# Aim of the exercise
In this exercise, every entry is to be transcribed exactly as written.

# Extracted material
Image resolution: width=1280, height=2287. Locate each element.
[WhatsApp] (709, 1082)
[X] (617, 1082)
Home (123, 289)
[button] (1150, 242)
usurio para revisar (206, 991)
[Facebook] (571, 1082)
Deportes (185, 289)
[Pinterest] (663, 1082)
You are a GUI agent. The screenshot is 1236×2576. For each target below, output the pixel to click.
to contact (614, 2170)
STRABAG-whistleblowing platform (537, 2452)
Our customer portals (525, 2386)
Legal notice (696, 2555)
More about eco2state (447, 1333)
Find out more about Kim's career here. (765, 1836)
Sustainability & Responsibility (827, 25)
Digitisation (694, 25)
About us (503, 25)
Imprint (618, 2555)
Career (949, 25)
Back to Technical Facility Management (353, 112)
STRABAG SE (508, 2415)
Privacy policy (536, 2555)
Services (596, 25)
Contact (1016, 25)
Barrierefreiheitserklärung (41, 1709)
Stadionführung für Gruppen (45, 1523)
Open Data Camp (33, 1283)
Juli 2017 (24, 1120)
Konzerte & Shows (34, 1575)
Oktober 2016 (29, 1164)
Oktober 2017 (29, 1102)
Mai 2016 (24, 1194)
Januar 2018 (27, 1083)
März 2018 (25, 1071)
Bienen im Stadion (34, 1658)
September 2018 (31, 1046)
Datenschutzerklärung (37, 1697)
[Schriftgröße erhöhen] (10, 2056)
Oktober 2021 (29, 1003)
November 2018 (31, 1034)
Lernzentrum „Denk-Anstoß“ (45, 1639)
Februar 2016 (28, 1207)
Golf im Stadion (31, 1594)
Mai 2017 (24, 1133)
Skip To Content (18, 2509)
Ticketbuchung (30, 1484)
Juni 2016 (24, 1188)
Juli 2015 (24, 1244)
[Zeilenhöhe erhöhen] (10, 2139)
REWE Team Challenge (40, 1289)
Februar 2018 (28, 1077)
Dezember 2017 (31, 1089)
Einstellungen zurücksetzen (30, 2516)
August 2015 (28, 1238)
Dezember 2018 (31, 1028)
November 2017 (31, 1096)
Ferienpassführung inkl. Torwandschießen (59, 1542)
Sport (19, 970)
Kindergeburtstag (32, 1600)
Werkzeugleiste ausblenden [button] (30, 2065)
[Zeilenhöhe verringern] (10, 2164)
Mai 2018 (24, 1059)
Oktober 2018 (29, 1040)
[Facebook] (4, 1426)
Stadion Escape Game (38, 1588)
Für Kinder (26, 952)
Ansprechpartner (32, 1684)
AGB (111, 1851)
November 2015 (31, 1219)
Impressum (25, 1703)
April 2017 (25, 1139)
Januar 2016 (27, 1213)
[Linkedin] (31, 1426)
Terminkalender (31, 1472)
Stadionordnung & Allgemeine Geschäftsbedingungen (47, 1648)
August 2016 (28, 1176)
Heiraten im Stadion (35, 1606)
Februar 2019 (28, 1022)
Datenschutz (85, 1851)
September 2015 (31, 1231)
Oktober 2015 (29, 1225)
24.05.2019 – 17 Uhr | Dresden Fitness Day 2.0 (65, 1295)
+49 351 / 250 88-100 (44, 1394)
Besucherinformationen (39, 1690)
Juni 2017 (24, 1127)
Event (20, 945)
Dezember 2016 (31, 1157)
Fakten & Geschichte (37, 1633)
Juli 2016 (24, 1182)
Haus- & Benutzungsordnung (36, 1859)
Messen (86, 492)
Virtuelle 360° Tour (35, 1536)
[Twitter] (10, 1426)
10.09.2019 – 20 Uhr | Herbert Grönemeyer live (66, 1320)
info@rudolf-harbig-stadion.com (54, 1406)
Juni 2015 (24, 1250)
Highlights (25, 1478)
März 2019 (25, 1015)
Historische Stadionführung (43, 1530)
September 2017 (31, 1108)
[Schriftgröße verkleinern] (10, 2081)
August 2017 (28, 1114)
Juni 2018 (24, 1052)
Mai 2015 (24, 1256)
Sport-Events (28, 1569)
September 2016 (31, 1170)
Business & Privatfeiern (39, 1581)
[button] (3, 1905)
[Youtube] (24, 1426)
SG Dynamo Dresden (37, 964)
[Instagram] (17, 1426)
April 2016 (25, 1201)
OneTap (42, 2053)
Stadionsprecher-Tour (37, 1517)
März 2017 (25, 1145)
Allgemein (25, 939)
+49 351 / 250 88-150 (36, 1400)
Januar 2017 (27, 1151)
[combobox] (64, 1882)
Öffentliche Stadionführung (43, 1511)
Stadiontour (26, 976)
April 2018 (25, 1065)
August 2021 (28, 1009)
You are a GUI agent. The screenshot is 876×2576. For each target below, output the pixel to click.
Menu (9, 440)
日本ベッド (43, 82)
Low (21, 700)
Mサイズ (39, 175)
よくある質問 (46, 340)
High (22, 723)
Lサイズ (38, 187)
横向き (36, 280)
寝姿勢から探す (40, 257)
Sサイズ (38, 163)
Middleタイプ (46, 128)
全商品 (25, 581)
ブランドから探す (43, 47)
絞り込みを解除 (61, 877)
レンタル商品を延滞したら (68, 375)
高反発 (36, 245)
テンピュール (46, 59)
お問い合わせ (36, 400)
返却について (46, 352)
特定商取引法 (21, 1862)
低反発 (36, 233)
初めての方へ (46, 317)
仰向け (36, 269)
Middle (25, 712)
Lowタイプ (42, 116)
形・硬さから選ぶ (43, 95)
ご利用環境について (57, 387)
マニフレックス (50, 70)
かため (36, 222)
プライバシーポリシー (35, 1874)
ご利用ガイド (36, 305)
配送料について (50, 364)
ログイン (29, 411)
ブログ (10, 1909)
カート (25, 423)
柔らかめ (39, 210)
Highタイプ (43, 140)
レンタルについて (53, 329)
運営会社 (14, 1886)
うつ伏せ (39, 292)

# Answer for the task
Image resolution: width=1280, height=2287. Locate each element.
[WhatsApp] (709, 1082)
[X] (617, 1082)
Home (123, 289)
[button] (1150, 242)
usurio para revisar (206, 991)
[Facebook] (571, 1082)
Deportes (185, 289)
[Pinterest] (663, 1082)
You are a GUI agent. The screenshot is 1236×2576. For each target below, output the pixel to click.
to contact (614, 2170)
STRABAG-whistleblowing platform (537, 2452)
Our customer portals (525, 2386)
Legal notice (696, 2555)
More about eco2state (447, 1333)
Find out more about Kim's career here. (765, 1836)
Sustainability & Responsibility (827, 25)
Digitisation (694, 25)
About us (503, 25)
Imprint (618, 2555)
Career (949, 25)
Back to Technical Facility Management (353, 112)
STRABAG SE (508, 2415)
Privacy policy (536, 2555)
Services (596, 25)
Contact (1016, 25)
Barrierefreiheitserklärung (41, 1709)
Stadionführung für Gruppen (45, 1523)
Open Data Camp (33, 1283)
Juli 2017 (24, 1120)
Konzerte & Shows (34, 1575)
Oktober 2016 (29, 1164)
Oktober 2017 (29, 1102)
Mai 2016 (24, 1194)
Januar 2018 (27, 1083)
März 2018 (25, 1071)
Bienen im Stadion (34, 1658)
September 2018 (31, 1046)
Datenschutzerklärung (37, 1697)
[Schriftgröße erhöhen] (10, 2056)
Oktober 2021 (29, 1003)
November 2018 (31, 1034)
Lernzentrum „Denk-Anstoß“ (45, 1639)
Februar 2016 (28, 1207)
Golf im Stadion (31, 1594)
Mai 2017 (24, 1133)
Skip To Content (18, 2509)
Ticketbuchung (30, 1484)
Juni 2016 (24, 1188)
Juli 2015 (24, 1244)
[Zeilenhöhe erhöhen] (10, 2139)
REWE Team Challenge (40, 1289)
Februar 2018 (28, 1077)
Dezember 2017 (31, 1089)
Einstellungen zurücksetzen (30, 2516)
August 2015 (28, 1238)
Dezember 2018 (31, 1028)
November 2017 (31, 1096)
Ferienpassführung inkl. Torwandschießen (59, 1542)
Sport (19, 970)
Kindergeburtstag (32, 1600)
Werkzeugleiste ausblenden [button] (30, 2065)
[Zeilenhöhe verringern] (10, 2164)
Mai 2018 (24, 1059)
Oktober 2018 (29, 1040)
[Facebook] (4, 1426)
Stadion Escape Game (38, 1588)
Für Kinder (26, 952)
Ansprechpartner (32, 1684)
AGB (111, 1851)
November 2015 (31, 1219)
Impressum (25, 1703)
April 2017 (25, 1139)
Januar 2016 (27, 1213)
[Linkedin] (31, 1426)
Terminkalender (31, 1472)
Stadionordnung & Allgemeine Geschäftsbedingungen (47, 1648)
August 2016 (28, 1176)
Heiraten im Stadion (35, 1606)
Februar 2019 (28, 1022)
Datenschutz (85, 1851)
September 2015 (31, 1231)
Oktober 2015 (29, 1225)
24.05.2019 – 17 Uhr | Dresden Fitness Day 2.0 (65, 1295)
+49 351 / 250 88-100 (44, 1394)
Besucherinformationen (39, 1690)
Juni 2017 (24, 1127)
Event (20, 945)
Dezember 2016 (31, 1157)
Fakten & Geschichte (37, 1633)
Juli 2016 (24, 1182)
Haus- & Benutzungsordnung (36, 1859)
Messen (86, 492)
Virtuelle 360° Tour (35, 1536)
[Twitter] (10, 1426)
10.09.2019 – 20 Uhr | Herbert Grönemeyer live (66, 1320)
info@rudolf-harbig-stadion.com (54, 1406)
Juni 2015 (24, 1250)
Highlights (25, 1478)
März 2019 (25, 1015)
Historische Stadionführung (43, 1530)
September 2017 (31, 1108)
[Schriftgröße verkleinern] (10, 2081)
August 2017 (28, 1114)
Juni 2018 (24, 1052)
Mai 2015 (24, 1256)
Sport-Events (28, 1569)
September 2016 (31, 1170)
Business & Privatfeiern (39, 1581)
[button] (3, 1905)
[Youtube] (24, 1426)
SG Dynamo Dresden (37, 964)
[Instagram] (17, 1426)
April 2016 (25, 1201)
OneTap (42, 2053)
Stadionsprecher-Tour (37, 1517)
März 2017 (25, 1145)
Allgemein (25, 939)
+49 351 / 250 88-150 (36, 1400)
Januar 2017 (27, 1151)
[combobox] (64, 1882)
Öffentliche Stadionführung (43, 1511)
Stadiontour (26, 976)
April 2018 (25, 1065)
August 2021 (28, 1009)
You are a GUI agent. The screenshot is 876×2576. For each target below, output the pixel to click.
Menu (9, 440)
日本ベッド (43, 82)
Low (21, 700)
Mサイズ (39, 175)
よくある質問 (46, 340)
High (22, 723)
Lサイズ (38, 187)
横向き (36, 280)
寝姿勢から探す (40, 257)
Sサイズ (38, 163)
Middleタイプ (46, 128)
全商品 (25, 581)
ブランドから探す (43, 47)
絞り込みを解除 (61, 877)
レンタル商品を延滞したら (68, 375)
高反発 (36, 245)
テンピュール (46, 59)
お問い合わせ (36, 400)
返却について (46, 352)
特定商取引法 (21, 1862)
低反発 (36, 233)
初めての方へ (46, 317)
仰向け (36, 269)
Middle (25, 712)
Lowタイプ (42, 116)
形・硬さから選ぶ (43, 95)
ご利用環境について (57, 387)
マニフレックス (50, 70)
かため (36, 222)
プライバシーポリシー (35, 1874)
ご利用ガイド (36, 305)
配送料について (50, 364)
ログイン (29, 411)
ブログ (10, 1909)
カート (25, 423)
柔らかめ (39, 210)
Highタイプ (43, 140)
レンタルについて (53, 329)
運営会社 (14, 1886)
うつ伏せ (39, 292)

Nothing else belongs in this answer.